DOT Drug Testing 101

DOT Drug Testing 101

DOT Drug TestingAs part of the U.S.Department of Transportation’s (DOT) commitment to safety for workers and the general public, drug testing is required for what the department considers “safety-sensitive” employees. These employees work as part of the teams that provide transportation services in the air, on the roads, across the rails, and in the water – both overland and underground.

Current DOT drug testing practices are a result of the Omnibus Transportation Employee Testing Act, which was Congress passed in 1991. The act required DOT agencies to implement comprehensive drug and alcohol testing for employees who conduct safety-sensitive duties. To comply with the act, the DOT’s Office of Drug and Alcohol Policy and Compliance (ODAPC) established rules on how tests should be conducted as well as testing and reporting procedures.

Individual DOT agencies and the U.S. Coast Guard publish regulations specific to each industry covered by the DOT testing requirements. These regulations identify who is subject to testing, when they can/will be tested, and what situations may call for testing. However, the rules and procedures that were established by the ODAPC are followed consistently by all agencies. This makes testing simpler and uniform across the wide number of industries and agencies that fall under DOT drug testing requirements.

Who is Subject to DOT Drug Tests?

According to the DOT employee handbook on alcohol and drug testing procedures, the department’s goal is to “employ operators who are 100 percent drug- and alcohol-free.” However, operators aren’t the only DOT employees subject to drug testing requirements. Any position considered safety-sensitive falls under the testing requirements. The DOT looks at job duties, not just job titles, when determining whether a position qualifies as safety-sensitive.

Tasks such as driving a truck, working on a pipeline, repairing an airplane, or operating a ferry, bus, or train are considered safety-sensitive. In addition, employees like flight attendants and security guards are also subject to DOT drug testing. Any position that involves tasks that could impact the safety of transportation workers or passengers is included within the regulations.

What Substances Does DOT Test For?

DOT testing is conducted for both alcohol and drugs. The drugs that DOT tests look for include the following: Marijuana/THC Cocaine Amphetamines (including methamphetamine) Opiates (including heroin, codeine, and morphine) Phencyclidine (PCP)

According to numbers provided by the DOT, marijuana and amphetamines were the most commonly found substances as a result of DOT testing for commercial motor vehicle drivers in 2015. Overall, positive results remain low for commercial drivers. In 2015, just 1.85% of DOT test results were positive; however, that is still more than the DOT would like to see to ensure transportation safety across the country.

What Tests are Used for DOT Testing?

The DOT uses urine collection and testing exclusively for drug testing. Alcohol may be tested for using breath and saliva. All three testing methods used by the DOT are non-intrusive.

When are DOT Tests Conducted?

There are a number of situations when DOT employees may be subject to drug testing.

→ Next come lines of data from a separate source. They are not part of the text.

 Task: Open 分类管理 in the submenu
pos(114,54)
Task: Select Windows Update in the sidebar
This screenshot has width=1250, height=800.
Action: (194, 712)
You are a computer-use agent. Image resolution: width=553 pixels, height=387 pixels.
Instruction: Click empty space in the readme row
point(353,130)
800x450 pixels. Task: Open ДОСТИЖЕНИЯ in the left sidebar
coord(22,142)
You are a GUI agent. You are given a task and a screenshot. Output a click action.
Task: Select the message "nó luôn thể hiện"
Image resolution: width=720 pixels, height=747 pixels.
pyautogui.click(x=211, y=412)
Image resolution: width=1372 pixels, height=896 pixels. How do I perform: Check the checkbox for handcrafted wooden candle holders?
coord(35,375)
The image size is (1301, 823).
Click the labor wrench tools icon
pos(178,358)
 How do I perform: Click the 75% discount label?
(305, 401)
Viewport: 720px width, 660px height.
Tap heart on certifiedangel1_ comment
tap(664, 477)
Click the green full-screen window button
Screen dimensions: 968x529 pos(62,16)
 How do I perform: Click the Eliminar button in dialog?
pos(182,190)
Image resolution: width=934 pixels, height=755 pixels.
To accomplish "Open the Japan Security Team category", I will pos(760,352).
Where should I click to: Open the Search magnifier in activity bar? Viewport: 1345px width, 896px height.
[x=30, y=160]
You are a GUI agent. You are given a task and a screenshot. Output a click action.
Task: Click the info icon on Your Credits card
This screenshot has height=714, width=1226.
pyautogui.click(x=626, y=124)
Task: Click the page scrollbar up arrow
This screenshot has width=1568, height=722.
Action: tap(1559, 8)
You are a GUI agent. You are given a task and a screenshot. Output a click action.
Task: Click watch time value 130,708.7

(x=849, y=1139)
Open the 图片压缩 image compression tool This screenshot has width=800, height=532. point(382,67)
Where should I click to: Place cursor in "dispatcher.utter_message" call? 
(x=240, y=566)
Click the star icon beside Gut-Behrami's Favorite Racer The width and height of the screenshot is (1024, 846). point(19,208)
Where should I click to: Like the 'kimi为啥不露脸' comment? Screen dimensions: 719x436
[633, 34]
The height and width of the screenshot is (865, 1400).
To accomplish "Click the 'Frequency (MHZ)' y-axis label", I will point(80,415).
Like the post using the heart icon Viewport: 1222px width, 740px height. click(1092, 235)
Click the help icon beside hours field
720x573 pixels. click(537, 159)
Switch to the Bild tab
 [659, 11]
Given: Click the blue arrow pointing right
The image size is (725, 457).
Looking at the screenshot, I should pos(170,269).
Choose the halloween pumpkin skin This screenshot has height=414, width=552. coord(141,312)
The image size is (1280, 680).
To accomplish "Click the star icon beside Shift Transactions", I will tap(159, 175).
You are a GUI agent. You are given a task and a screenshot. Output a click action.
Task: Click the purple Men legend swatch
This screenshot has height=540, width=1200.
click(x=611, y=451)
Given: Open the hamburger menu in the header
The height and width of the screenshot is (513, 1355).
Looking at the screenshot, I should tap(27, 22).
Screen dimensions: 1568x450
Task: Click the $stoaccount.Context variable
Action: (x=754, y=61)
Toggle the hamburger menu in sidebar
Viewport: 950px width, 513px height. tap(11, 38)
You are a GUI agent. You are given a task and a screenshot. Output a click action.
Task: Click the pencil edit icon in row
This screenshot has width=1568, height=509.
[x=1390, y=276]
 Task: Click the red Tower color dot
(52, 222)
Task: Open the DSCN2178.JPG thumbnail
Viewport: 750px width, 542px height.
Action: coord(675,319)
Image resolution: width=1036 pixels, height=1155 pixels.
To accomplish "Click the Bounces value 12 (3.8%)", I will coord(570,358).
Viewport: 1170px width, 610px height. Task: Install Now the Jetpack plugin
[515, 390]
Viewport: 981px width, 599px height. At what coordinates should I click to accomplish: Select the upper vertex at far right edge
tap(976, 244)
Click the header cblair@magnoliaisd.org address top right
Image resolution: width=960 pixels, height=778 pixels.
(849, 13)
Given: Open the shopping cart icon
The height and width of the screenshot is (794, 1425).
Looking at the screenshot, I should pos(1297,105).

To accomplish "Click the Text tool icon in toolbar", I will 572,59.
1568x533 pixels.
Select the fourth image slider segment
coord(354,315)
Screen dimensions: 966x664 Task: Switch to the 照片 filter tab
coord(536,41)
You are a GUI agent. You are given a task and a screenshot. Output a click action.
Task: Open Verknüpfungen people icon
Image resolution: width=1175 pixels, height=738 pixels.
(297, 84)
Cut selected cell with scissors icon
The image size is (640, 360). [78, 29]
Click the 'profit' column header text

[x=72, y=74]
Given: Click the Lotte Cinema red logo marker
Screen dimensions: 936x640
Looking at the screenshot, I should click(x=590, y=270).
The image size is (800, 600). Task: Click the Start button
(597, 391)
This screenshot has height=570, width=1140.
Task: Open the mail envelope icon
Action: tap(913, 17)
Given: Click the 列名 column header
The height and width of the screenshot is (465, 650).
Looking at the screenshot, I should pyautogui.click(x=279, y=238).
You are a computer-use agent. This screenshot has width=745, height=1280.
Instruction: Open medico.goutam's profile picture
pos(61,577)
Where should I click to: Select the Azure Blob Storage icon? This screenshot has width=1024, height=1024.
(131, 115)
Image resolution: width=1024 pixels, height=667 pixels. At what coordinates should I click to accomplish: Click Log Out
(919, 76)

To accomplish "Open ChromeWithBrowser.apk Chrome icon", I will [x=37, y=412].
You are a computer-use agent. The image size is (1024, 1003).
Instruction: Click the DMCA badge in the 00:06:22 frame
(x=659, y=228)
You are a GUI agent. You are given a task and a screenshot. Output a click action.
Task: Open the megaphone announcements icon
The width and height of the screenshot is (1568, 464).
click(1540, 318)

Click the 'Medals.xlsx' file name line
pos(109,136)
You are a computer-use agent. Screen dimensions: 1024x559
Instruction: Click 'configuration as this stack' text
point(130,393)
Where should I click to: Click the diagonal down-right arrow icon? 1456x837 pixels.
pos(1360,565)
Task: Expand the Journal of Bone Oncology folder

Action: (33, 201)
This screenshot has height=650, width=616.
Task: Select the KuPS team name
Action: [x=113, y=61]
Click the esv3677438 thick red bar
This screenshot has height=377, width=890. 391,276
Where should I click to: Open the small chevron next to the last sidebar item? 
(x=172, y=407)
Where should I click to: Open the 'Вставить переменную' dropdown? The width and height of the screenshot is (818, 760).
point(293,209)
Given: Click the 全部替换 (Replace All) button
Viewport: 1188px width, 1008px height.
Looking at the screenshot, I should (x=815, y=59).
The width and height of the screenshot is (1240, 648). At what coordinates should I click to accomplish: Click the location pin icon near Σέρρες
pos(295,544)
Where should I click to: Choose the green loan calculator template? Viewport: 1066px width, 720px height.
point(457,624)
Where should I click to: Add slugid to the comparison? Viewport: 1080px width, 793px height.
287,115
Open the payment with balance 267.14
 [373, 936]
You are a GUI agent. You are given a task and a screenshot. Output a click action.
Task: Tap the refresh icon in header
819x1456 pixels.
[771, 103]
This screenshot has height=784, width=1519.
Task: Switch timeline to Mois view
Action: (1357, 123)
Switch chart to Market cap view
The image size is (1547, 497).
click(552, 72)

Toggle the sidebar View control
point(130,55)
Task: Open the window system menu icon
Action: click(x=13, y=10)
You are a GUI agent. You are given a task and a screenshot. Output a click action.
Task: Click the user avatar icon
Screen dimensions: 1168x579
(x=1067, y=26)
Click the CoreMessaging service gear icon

The most common situations include pre-employment screening, reasonable cause, random tests, post-accident, return-to-duty testing, and follow-up tests.

All new hires for safety-sensitive positions must successfully complete a DOT drug screening. Alcohol testing is optional at the discretion of the employer. Before a new hire can begin performing any safety-sensitive functions, the employer needs to have a negative drug test result on file. The same testing requirements apply for employees starting a new safety-sensitive position or transferring to a different department.

If a supervisor suspects that an employee is under the influence of drugs or alcohol they may request a drug test. Tests will not be granted based on a hunch. The supervisor’s suspicion must be based on observed behavior that is typically associated with the influence of alcohol or drugs. Such behavior may include slurred speech or the scent or appearance of alcohol.

Random drug and alcohol tests may be conducted at any time; however, employers cannot subject an employee to a random drug test simply because they want to. The administration of random testing must be truly random, and each employee must have an equal chance of being selected.

What Conduct is Prohibited by DOT Regulations?

The overarching purpose of DOT drug testing requirements is to ensure that safety-sensitive employees do not use alcohol or illicit drugs while performing safety-sensitive functions. As part of that effort, some behavior is specifically prohibited. Safety-sensitive employees cannot report for duty or remain on duty under any of the circumstances detailed below.

Under the influence: Employees with a blood alcohol concentration of .04 or greater are not allowed to perform their duties. Most employees cannot use alcohol within four hours of reporting for service. For flight attendants and crew members, that is extended to eight hours. Drug use: Employees may not report for duty or stay on duty if they have used any controlled substance, specifically illicit drugs. Some controlled substances may be allowed if they are being used under the direction of a medical provider. Refusing a test:Employees that refuse to submit to a drug or alcohol test will be dismissed from duties. It is also prohibited to interfere with the testing process or with a collected specimen.

DOT drug and alcohol testing is a federal requirement that helps ensure the safety of thousands of workers and individuals across the country. Understanding the requirements and the process helps both employers and employees remain in compliance and keep each other safe.